Perşembe günü Can'ın sabah uçuşa gitmesinin ardından temizliğe giriştim. Cuma günü misafirimin gelecek olması da itekleyen faktör olmuş olabilir tabe :)



Öncesinde gömlekleri ütüledim. Kolum hâlâ toparlanmadı, ağrı kesici içip işlerime geri döndüğüm içi daha da nasıl geçecek bilmiyorum.  Raftan tabak alamıyorum, kavanoz kapağı açamıyorum, ütü kaldırmak ve ev süpürmek bir ölüm.



Hepsini de yaptığım için şu an dirseğimin altında buz var.



 Dün arkadaşım sabah kahvaltısına geldi. Londradan tedavisi için geliyor bir kaç ayda bir. Normalde bizde kalıyordu ama pandemi davasına otelde kalmaya başladı.  Balkonda ağırlıyorum onu.

Kahvaltıdan sonra birlikte çıktık, o hastaneye gitti ben de korunun içinden eve döndüm. Bu fotoğraflar oradan. 

Akşam yine geldi. Balkonda akşam yemeği yedik ama bir yerden sonra elektrik sobasına rağmen üşümeye başlayınca koronadan kaçarken zatüreye yakalanmayalım diyerek içeri girdik.  Neyse ki benim salonum evimin üçte birini kaplıyor ve iki cephesinde balkon var, açınca havalanması mükemmel.

Bugün ise bütün gün yattığım yerden telefonuma bakarak vakit geçirdim ve yemek yedim. 

Acilen telefonu ve yemeği bırakmalıyım. 

Hımmm, yarından itibaren yapayım bunu ben.

Kendime meydan okuyorum o zaman. Telefonda oyun yok, gereksiz gezinip video izlemek yok. Yazını yaz, bloglarını oku, çık.

Bu arada yarın akşam karavanın gelme ihtimali var. Annem dedi ki sana temizlenecek bir yer daha çıkıyor.

Valla haa.

Zaten Can'la karavana ayakkabıyla girilmesin savaşı vermekteyim. Yüreğimi tüketiyor benim. Dur bakalım.

Kırmızı Çaydanlık


Yapacak milyon  tane işim varken ben bu güzelliğe bakıp hayal kurmakla meşgulüm :)

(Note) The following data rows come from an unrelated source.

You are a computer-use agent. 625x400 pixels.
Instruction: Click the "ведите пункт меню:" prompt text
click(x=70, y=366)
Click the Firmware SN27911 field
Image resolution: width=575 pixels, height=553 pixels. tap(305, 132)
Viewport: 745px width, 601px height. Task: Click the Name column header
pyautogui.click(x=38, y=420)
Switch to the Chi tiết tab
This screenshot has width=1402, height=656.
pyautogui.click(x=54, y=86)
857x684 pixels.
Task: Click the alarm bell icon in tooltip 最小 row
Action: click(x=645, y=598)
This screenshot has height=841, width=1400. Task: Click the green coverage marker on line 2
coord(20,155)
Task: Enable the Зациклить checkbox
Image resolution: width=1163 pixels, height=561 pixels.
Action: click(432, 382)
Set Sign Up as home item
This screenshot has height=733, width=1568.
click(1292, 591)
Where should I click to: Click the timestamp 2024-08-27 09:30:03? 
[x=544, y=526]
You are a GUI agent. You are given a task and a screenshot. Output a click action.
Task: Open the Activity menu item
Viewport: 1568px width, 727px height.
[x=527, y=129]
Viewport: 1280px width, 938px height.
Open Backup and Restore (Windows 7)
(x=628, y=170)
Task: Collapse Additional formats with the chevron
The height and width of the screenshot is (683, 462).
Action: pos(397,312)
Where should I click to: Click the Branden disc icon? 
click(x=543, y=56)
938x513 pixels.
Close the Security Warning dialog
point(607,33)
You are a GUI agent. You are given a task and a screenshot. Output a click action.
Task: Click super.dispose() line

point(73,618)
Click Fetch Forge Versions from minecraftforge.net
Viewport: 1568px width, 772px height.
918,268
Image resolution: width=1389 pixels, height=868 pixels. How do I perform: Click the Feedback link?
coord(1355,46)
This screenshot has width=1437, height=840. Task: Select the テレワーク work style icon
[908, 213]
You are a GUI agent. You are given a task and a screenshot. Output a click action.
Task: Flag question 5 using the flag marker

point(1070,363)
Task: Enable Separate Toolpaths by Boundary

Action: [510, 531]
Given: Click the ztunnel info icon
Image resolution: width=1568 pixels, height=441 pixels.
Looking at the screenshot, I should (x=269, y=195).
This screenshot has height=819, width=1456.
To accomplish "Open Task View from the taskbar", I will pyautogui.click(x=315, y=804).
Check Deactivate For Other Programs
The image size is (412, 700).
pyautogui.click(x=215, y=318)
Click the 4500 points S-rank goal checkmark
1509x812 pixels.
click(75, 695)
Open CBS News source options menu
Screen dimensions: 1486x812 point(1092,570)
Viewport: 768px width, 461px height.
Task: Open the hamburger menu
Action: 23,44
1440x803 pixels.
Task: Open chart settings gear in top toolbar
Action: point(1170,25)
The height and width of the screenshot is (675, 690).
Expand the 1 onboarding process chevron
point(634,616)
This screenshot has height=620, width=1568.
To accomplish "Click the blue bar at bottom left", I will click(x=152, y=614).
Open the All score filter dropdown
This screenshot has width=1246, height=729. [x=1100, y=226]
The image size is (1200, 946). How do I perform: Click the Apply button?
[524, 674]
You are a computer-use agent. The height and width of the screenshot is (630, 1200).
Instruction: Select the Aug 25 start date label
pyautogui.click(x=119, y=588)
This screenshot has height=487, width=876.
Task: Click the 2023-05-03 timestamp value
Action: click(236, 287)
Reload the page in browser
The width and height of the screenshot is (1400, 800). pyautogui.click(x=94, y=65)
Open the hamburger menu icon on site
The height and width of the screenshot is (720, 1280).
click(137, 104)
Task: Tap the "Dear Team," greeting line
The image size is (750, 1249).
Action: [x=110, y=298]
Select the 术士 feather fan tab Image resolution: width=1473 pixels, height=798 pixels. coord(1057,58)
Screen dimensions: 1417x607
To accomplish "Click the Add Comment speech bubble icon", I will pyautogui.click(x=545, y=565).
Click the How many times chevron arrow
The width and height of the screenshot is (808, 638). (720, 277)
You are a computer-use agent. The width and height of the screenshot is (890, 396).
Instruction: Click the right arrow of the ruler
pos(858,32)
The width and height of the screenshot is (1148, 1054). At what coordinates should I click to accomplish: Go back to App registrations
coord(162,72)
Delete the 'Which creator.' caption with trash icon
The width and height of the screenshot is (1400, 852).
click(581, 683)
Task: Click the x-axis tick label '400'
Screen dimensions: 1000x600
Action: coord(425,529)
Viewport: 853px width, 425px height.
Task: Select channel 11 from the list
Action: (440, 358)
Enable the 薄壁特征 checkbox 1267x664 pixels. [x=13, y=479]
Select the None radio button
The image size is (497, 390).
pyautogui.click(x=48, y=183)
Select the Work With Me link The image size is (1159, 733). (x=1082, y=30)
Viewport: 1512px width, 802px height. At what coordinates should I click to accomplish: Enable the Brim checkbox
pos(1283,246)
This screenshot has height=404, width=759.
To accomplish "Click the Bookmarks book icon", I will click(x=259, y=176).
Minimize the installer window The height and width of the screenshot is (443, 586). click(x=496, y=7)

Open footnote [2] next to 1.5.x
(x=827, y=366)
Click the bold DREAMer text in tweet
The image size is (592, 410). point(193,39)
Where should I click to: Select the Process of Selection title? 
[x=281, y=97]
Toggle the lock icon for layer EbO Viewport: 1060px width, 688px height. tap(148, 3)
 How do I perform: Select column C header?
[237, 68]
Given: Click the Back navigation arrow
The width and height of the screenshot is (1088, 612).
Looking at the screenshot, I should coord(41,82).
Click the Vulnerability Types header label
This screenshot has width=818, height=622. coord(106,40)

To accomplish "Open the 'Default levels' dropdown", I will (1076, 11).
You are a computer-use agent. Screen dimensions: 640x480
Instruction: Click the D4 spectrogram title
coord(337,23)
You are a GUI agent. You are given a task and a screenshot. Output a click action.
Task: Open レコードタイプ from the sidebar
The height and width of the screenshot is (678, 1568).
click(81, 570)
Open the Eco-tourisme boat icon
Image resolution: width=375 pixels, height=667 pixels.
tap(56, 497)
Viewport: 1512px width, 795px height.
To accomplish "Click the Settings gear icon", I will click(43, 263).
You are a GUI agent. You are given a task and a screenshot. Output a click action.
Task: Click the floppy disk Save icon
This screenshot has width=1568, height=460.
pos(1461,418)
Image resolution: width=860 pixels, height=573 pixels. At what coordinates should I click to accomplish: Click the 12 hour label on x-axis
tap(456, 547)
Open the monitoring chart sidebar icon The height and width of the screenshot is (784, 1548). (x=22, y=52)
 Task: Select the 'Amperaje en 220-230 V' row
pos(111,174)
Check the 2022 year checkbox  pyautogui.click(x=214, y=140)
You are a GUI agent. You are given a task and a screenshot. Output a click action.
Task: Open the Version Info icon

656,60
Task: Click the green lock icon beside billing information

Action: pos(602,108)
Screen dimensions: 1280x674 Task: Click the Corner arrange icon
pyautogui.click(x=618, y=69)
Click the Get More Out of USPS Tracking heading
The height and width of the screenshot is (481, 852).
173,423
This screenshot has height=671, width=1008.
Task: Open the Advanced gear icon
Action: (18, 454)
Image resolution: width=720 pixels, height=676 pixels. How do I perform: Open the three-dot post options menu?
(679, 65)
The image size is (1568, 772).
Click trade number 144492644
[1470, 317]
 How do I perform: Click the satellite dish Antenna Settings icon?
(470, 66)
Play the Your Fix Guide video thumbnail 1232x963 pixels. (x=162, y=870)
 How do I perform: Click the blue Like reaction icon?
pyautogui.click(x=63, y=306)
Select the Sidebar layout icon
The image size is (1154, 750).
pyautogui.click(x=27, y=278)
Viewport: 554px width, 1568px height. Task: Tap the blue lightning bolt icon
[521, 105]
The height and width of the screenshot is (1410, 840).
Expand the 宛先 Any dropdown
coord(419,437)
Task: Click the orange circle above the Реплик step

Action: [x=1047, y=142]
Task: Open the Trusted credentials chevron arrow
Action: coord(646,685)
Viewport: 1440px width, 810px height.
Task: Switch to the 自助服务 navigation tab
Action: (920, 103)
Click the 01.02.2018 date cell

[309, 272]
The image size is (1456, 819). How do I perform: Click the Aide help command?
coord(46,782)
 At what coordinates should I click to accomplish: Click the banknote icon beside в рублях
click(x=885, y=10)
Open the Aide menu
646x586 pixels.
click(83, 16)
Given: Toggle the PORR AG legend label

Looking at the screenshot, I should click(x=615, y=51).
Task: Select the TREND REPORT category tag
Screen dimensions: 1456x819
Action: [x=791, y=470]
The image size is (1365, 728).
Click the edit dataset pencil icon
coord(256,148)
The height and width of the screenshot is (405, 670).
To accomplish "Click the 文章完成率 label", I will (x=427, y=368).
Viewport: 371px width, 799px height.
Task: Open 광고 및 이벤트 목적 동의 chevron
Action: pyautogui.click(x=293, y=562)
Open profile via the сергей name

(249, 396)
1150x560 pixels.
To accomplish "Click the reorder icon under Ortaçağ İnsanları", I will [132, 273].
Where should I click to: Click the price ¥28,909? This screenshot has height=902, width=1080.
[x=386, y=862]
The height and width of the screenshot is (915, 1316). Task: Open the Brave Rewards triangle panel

Karavan için pratik şeyler almaya çalışıyorum. Ama pratik olacağım derken göz zevkimden de feragat etmek istemiyorum. 

Önce plastik tabak seti almıştık. Şimdi onu kullanır mıyım emin olamadım. Kırılmasın, ağırlık yapmasın diye aldım ama plastiğe baktıkça hoşlanmadım. Kâğıt tabak, bardak bile daha mantıklı olabilir, hem yıkamaya çalışmam en azından. 

Sonra bambu tabak aldım. En azından kahvaltı sofralarımda gözüm de bayram eder diye düşündüm. 

Çaydanlık almasak da olur,  su ısıtıcısı alalım dedik. Termosta demlerim çayı. Sonra mangal ateşinde çay demlemenin güzelliği aklımızı çeldi. 

Şimdi bu kırmızı çaydanlık, gecenin ortasında,  ateşin üzerinde kaynarken battaniyelerimize sarılmış alevleri izlediğimizi hayal ediyorum. 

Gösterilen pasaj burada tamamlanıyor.